● Extract provided
Just a few NITs from my side. I'll let the other review the actual implementation

clang-tools-extra/clangd/ParsedAST.cpp
217 ↗(On Diff #224480)

Maybe keep only ranges from the main file?

clang-tools-extra/clangd/ParsedAST.h
100 ↗(On Diff #224480)

NIT: please return llvm::ArrayRef<SourceRange> instead

nridge updated this revision to Diff 226563.Oct 26 2019, 9:09 PM

Addressed nits

Thanks, I'm fine with the current approach, feel free to add unittests.

clang-tools-extra/clangd/Protocol.h
1212

could you add some documentation describing this is a clangd extension?

clang-tools-extra/clangd/SemanticHighlighting.cpp
426

it took me a while to understand this code,

If the NewLine is IsInactive, it just contains a single token whose range is [0, 0), can't we just?

if (NewLine.back().Tokens.empty()) continue;

bool InactiveLine = NewLine.back().Tokens.front().Kind == InactiveCode;
assert(InactiveLine && NewLine.back().Tokens.size() == 1 && "IncativeCode must have a single token");
DiffedLines.back().IsInactive = true;
clang-tools-extra/clangd/SemanticHighlighting.h
46

we should document this Kind as it is different than other kinds, it is for line-style I believe?

nridge updated this revision to Diff 227374.Oct 31 2019, 4:39 PM
nridge marked 3 inline comments as done.

Addressed some nits and got existing tests to pass

Will follow up with new tests in the next update

clang-tools-extra/clangd/SemanticHighlighting.cpp
426

An inactive line can contain token highlightings as well. For example, we highlight macro references in the condition of an #ifdef, and that line is also inactive if the condition is false. Clients can merge the line style (which is typically a background color) with the token styles (typically a foreground color).

I did expand the comment to explain what the loop is doing more clearly.

nridge updated this revision to Diff 228959.Nov 12 2019, 2:15 PM

Add unit tests

nridge retitled this revision from [WIP] [clangd] Add support for an inactive regions notification to [clangd] Inactive regions support as an extension to semantic highlighting.Nov 12 2019, 2:16 PM
nridge updated this revision to Diff 228960.Nov 12 2019, 2:18 PM
nridge marked 11 inline comments as done.

Address one minor remaining comment

clang-tools-extra/clangd/SemanticHighlighting.cpp
194

Your observation is correct: the current implementation only highlights inactive lines after the preamble. For now, I added a test case with a FIXME for this.

Harbormaster completed remote builds in B40844: Diff 228960.
hokein added inline comments.Nov 15 2019, 2:08 AM
clang-tools-extra/clangd/ParsedAST.h
100 ↗(On Diff #223577)

This comment is undone.

clang-tools-extra/clangd/SemanticHighlighting.cpp
194

I'd prefer to fix it in this patch, it should not require large effort, and probably simplify the patch, you don't need to implement a new PPCallbacks. See my another comment.

● Required action
Copy the code review thread from "NIT: please return" up to and including "to add unittests.".

Dataset items:
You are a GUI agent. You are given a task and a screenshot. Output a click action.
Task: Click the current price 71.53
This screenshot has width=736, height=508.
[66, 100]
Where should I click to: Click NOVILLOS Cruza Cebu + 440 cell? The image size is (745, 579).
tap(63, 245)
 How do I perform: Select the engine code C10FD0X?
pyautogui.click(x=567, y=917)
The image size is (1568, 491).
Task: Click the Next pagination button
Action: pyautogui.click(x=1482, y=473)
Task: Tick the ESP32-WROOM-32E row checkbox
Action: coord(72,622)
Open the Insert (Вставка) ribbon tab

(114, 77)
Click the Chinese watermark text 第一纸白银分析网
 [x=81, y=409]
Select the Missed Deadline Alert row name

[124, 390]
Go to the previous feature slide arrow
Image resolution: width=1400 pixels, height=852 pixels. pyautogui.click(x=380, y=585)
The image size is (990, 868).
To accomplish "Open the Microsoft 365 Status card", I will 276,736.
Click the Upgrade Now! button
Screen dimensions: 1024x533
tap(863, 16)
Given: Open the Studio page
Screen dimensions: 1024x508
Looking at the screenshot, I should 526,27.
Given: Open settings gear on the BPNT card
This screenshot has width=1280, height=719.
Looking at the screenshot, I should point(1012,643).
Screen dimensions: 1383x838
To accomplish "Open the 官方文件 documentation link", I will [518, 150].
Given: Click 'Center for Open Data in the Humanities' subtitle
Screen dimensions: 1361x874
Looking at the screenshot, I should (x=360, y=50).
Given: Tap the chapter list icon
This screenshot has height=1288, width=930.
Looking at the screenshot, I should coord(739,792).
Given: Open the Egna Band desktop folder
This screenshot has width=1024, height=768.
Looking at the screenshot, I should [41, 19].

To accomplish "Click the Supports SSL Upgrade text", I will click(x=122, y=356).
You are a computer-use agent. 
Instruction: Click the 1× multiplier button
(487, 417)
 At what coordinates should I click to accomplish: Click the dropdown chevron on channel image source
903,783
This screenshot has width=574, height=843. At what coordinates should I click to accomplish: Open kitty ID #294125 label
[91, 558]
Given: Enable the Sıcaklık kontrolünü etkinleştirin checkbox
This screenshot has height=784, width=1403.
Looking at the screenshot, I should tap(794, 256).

● Exercise response
NIT: please return llvm::ArrayRef<SourceRange> instead

nridge updated this revision to Diff 226563.Oct 26 2019, 9:09 PM

Addressed nits

Thanks, I'm fine with the current approach, feel free to add unittests.